Manager of Infrastructure & Operations
Lead IT infrastructure and operations for a regional government agency supporting engineers, scientists, and planners who run production-critical GIS, traffic, and environmental modeling systems. Own availability, resiliency, and operational discipline across hybrid on-prem and cloud infrastructure and multiple data centers; serve as senior technical authority for architecture, escalations, and recovery events. Manage a hybrid team model, senior systems/network engineers, internal help desk leadership, and a third-party MSP (Tier 1/2).
- Leading SCAG's first full-production disaster recovery test, ~70 VMs across two data centers (Las Vegas and Oregon), expanding beyond prior financial-system-only exercises and validating a sub-4-hour RTO against a 24-hour organizational requirement.
- Executed a live, phased DR failover of core production infrastructure (directory/authentication, certificate authority, messaging, file, endpoint, security, and backup systems), identifying and resolving issues in real time without rollback.
- Maintain 99.9% uptime SLAs through proactive monitoring, disciplined incident response, and controlled change execution.
- Operate and enforce formal change management through an established ServiceNow-based CAB, adding mandatory cross-team peer review, rollback planning, blackout windows, and structured communication.
- Implemented Privileged Identity Management (PIM) where none existed, eliminating standing administrative privileges with time-bound, justified, audited elevation, and drove organization-wide MFA to 100% coverage.
- Introduced Conditional Access and Microsoft Intune endpoint management as greenfield deployments, integrated for device-based Zero Trust access.

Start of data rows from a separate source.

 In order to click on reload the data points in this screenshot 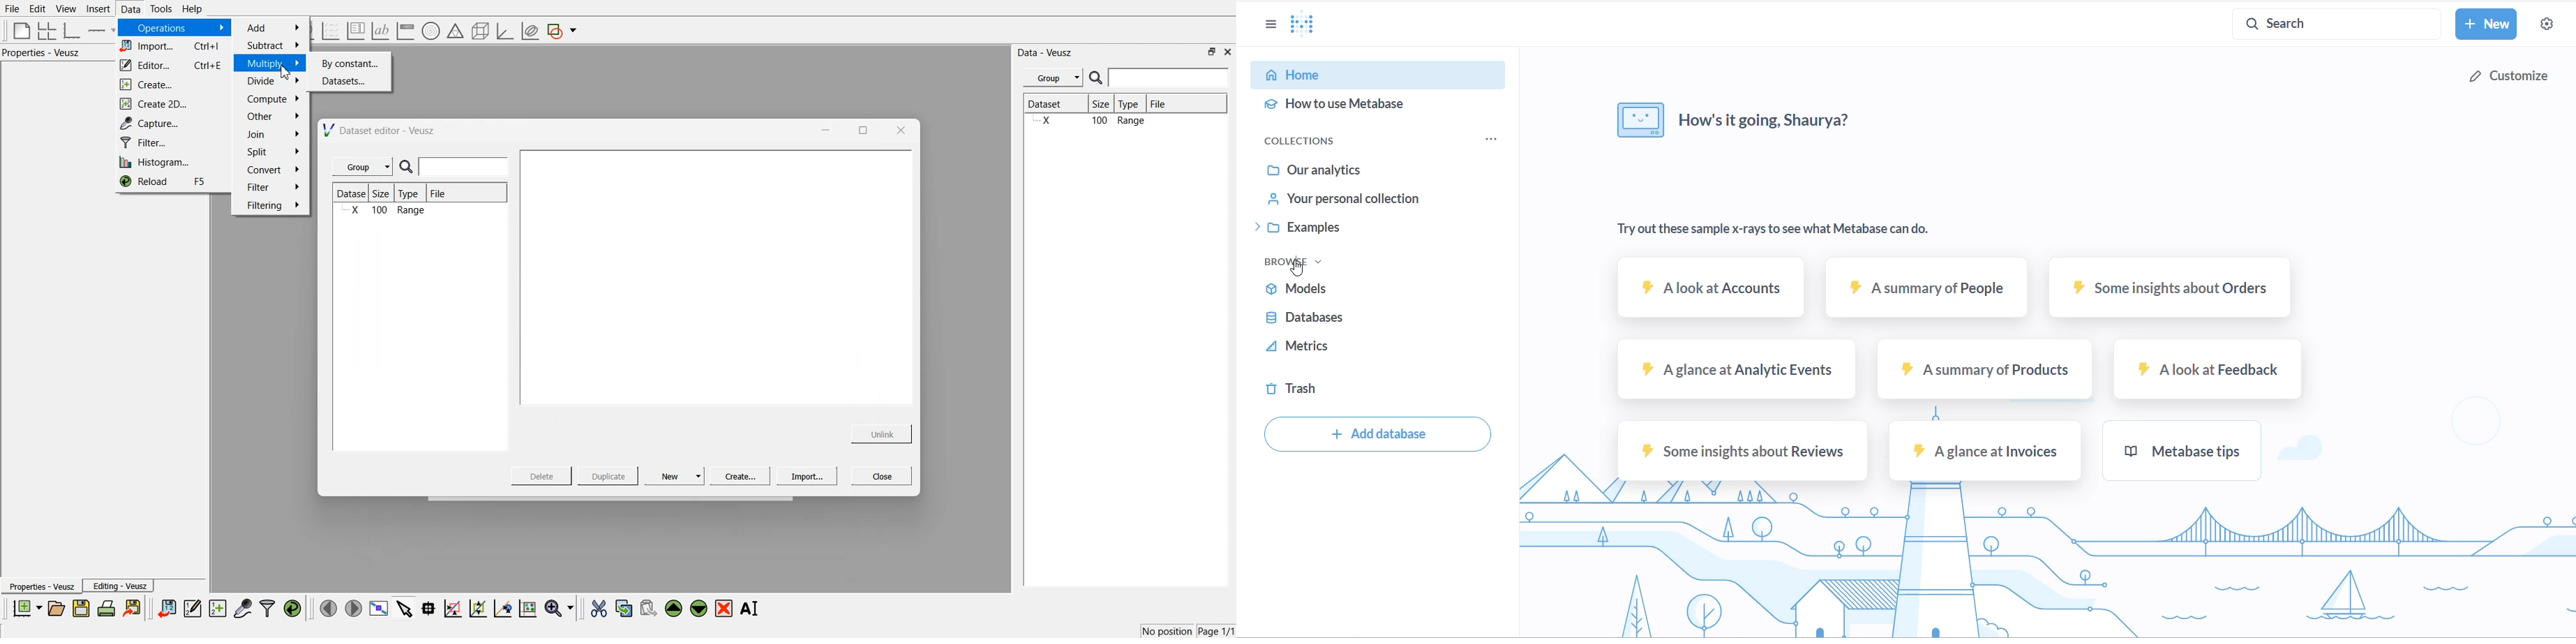, I will do `click(293, 609)`.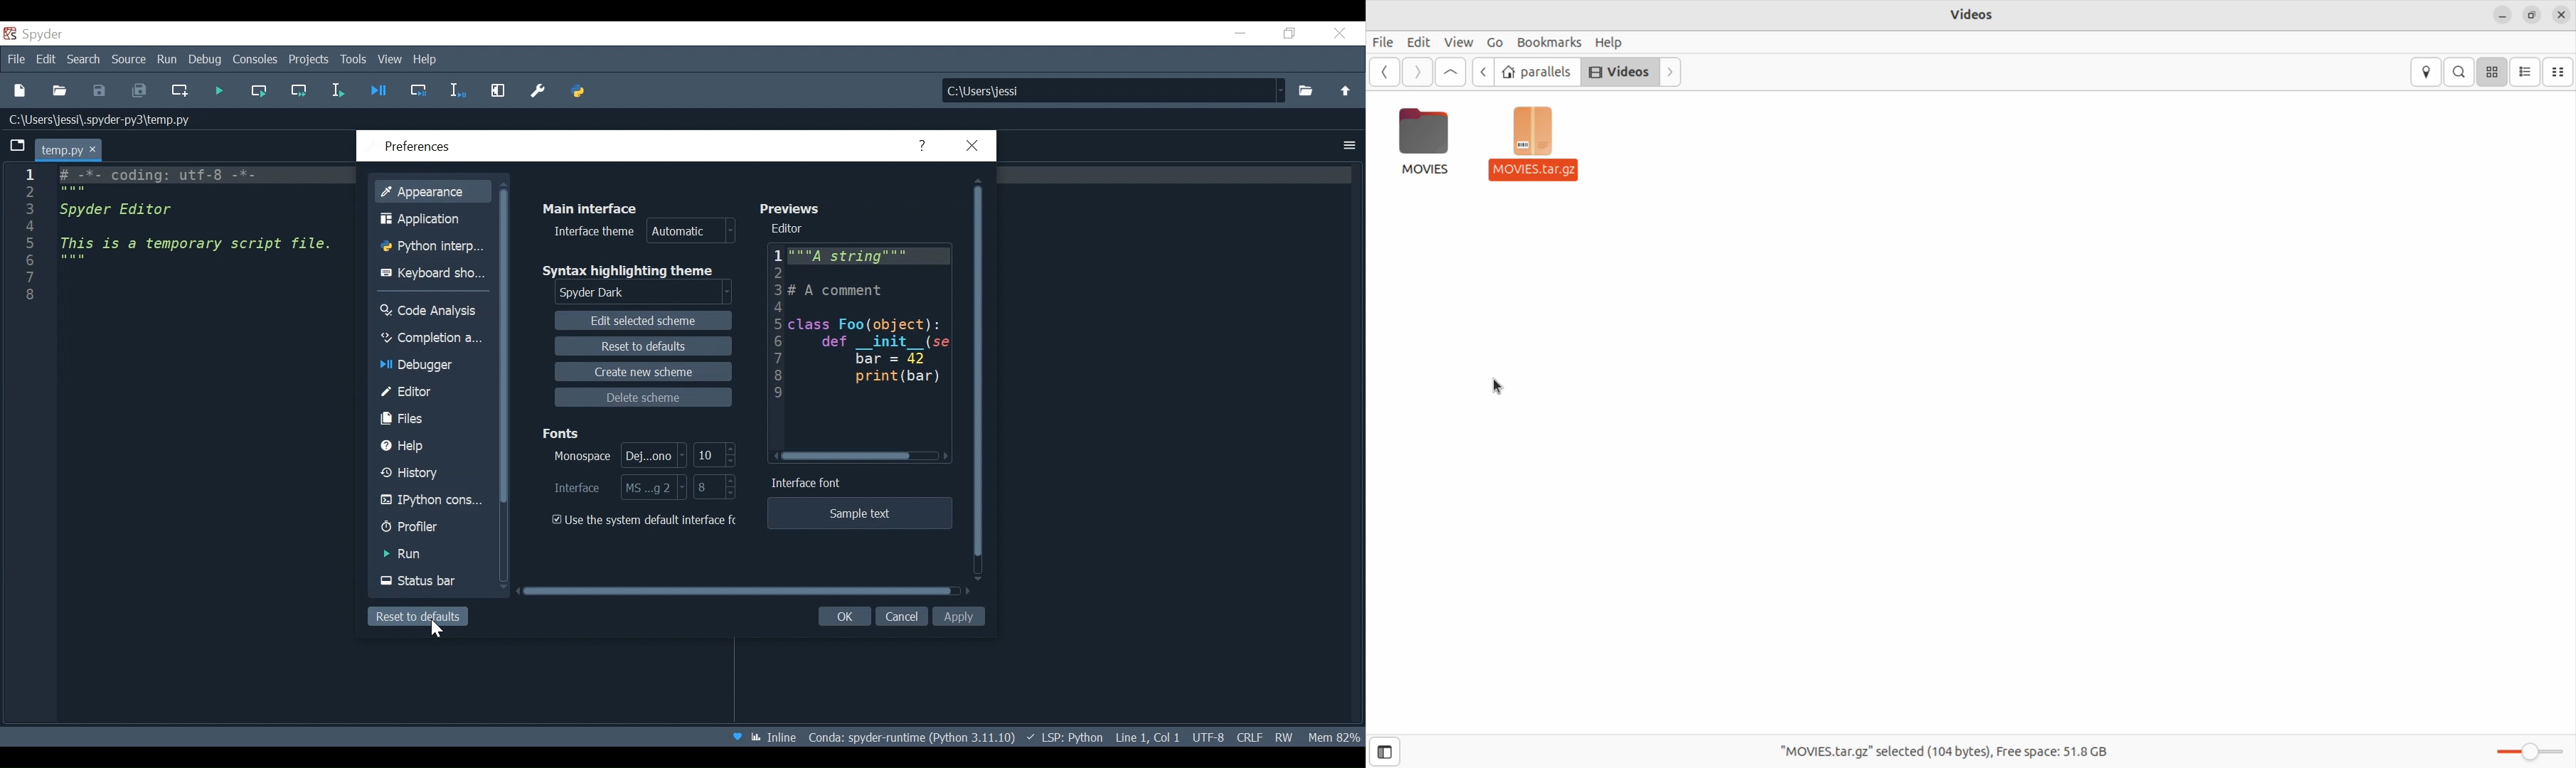 The height and width of the screenshot is (784, 2576). I want to click on Help, so click(424, 59). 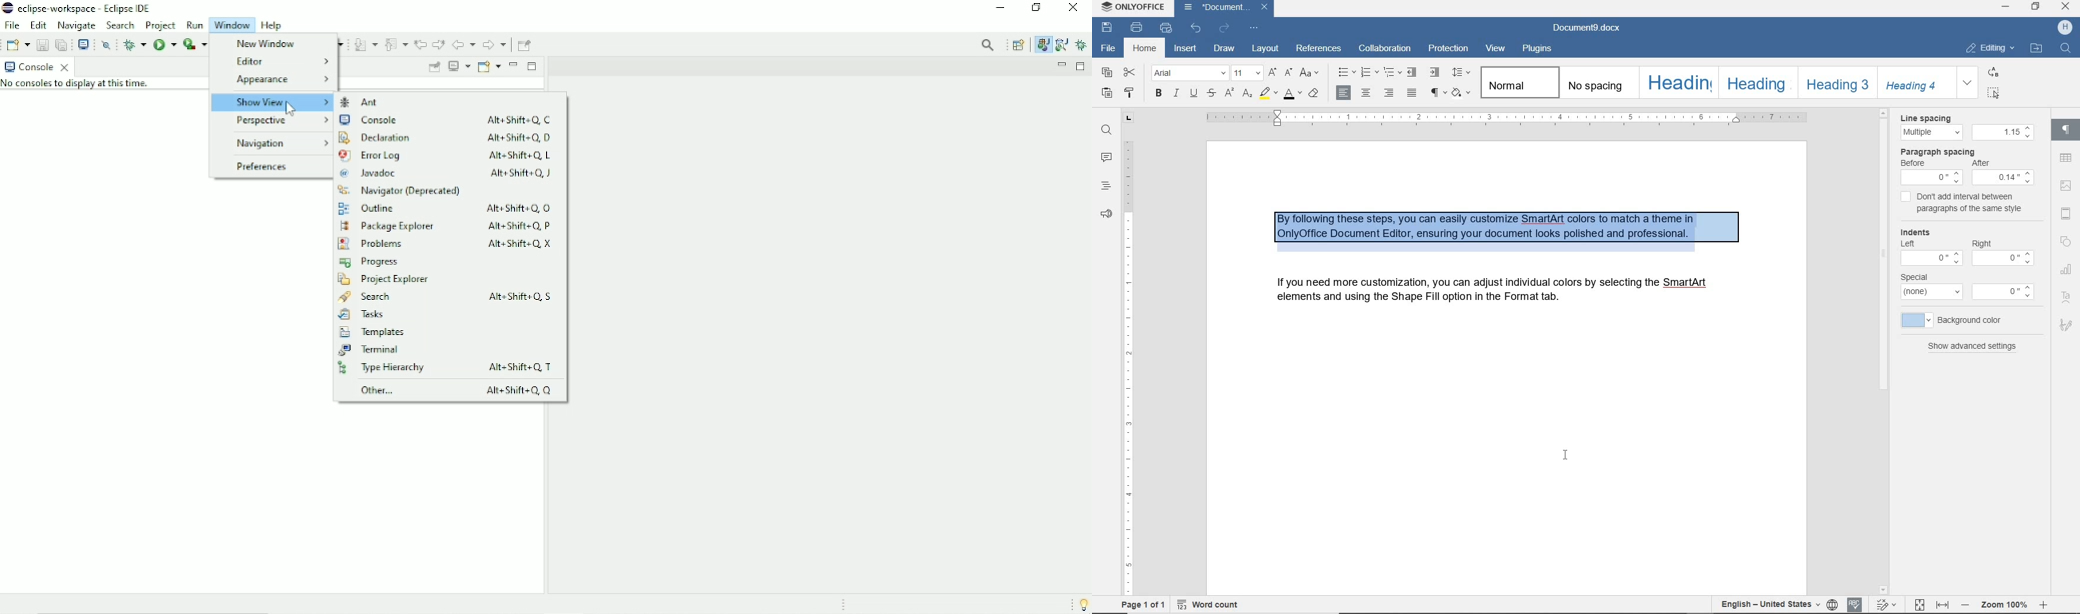 What do you see at coordinates (1107, 46) in the screenshot?
I see `file` at bounding box center [1107, 46].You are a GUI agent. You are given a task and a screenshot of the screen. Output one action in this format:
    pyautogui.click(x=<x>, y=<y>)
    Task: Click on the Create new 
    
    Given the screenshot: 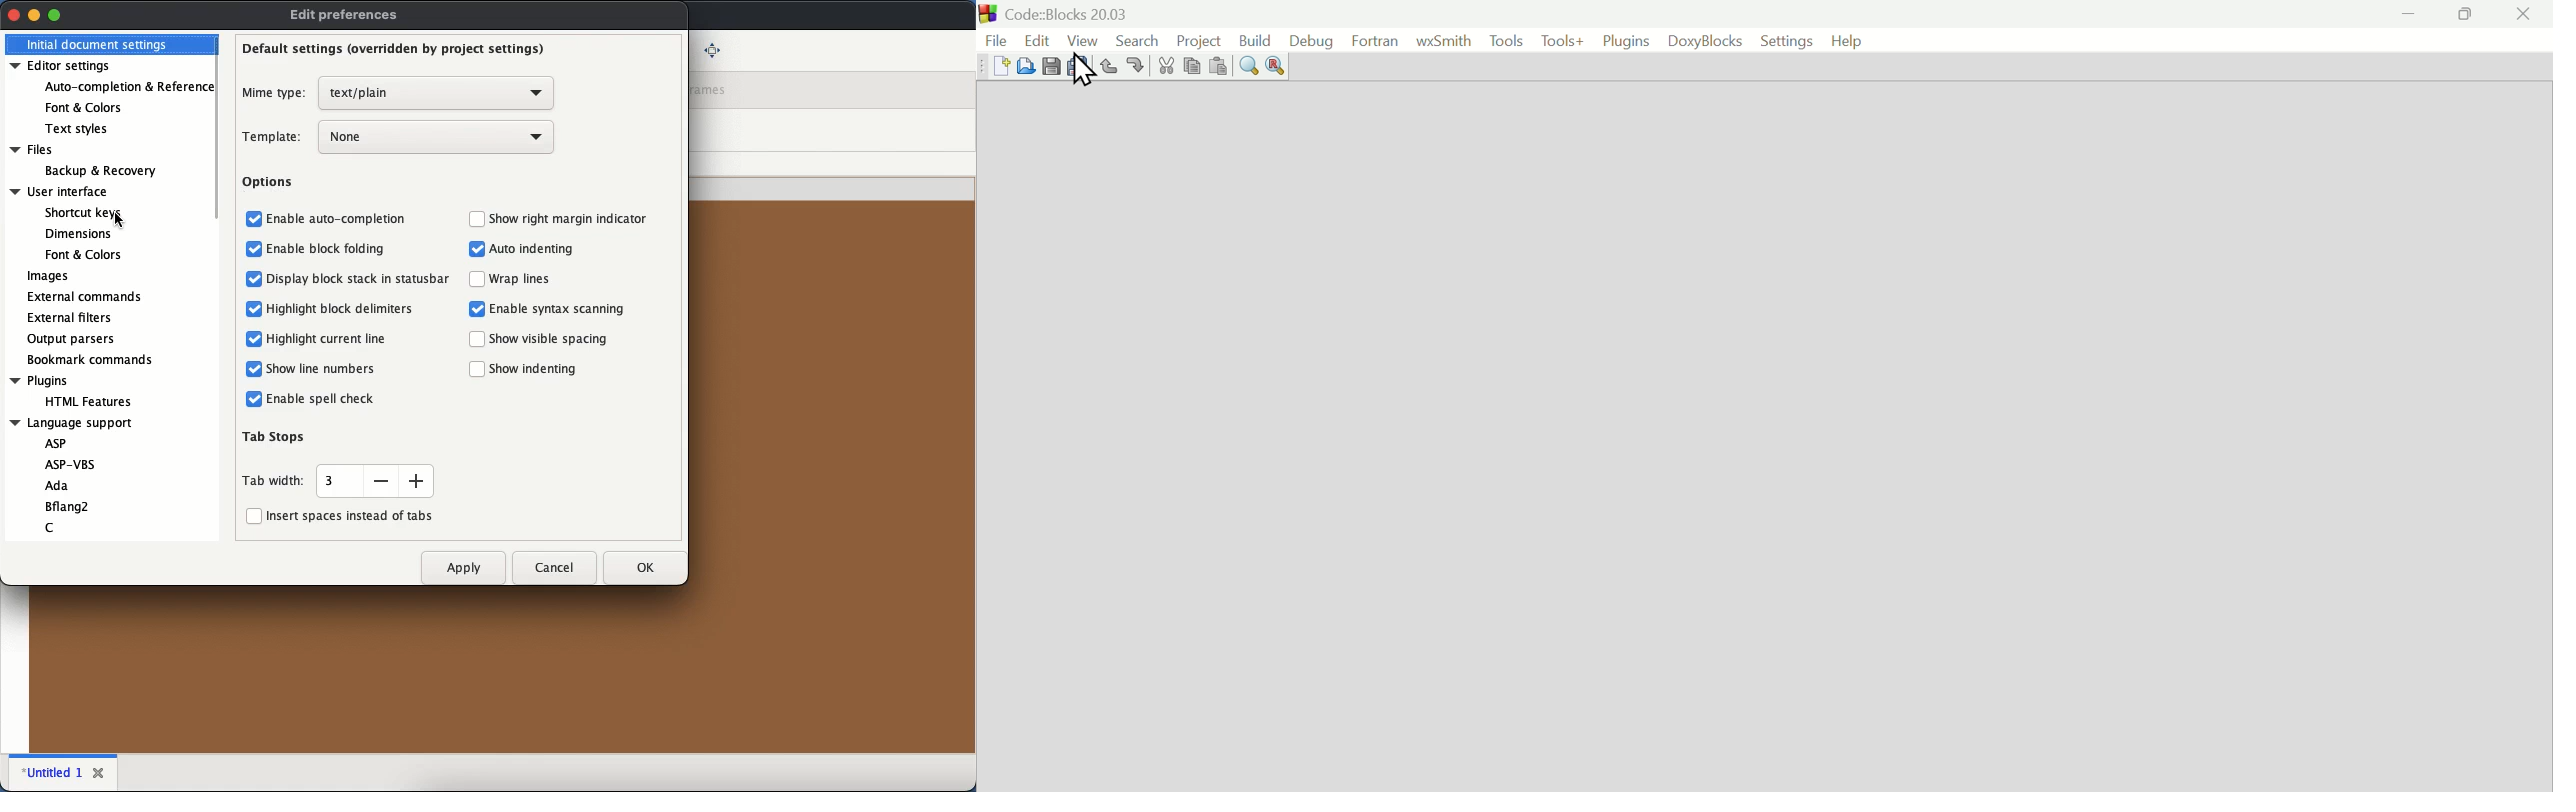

- Built an in-house serverless AWS monitoring dashboard in ~2 weeks, replacing a ~$60K vendor quote; migrated modeling compute (Z1D→R6A) for simultaneous cost reduction and performance improvement.
- During the July 2024 CrowdStrike outage, held mass communication ~90 minutes to verify scope and accuracy, preventing a panic / security-breach narrative across a constituency of 6 counties and 191 cities.
- Maintain a defense-in-depth posture: network segmentation, least-privilege access, and continuous monitoring across identity, network, endpoint, and email.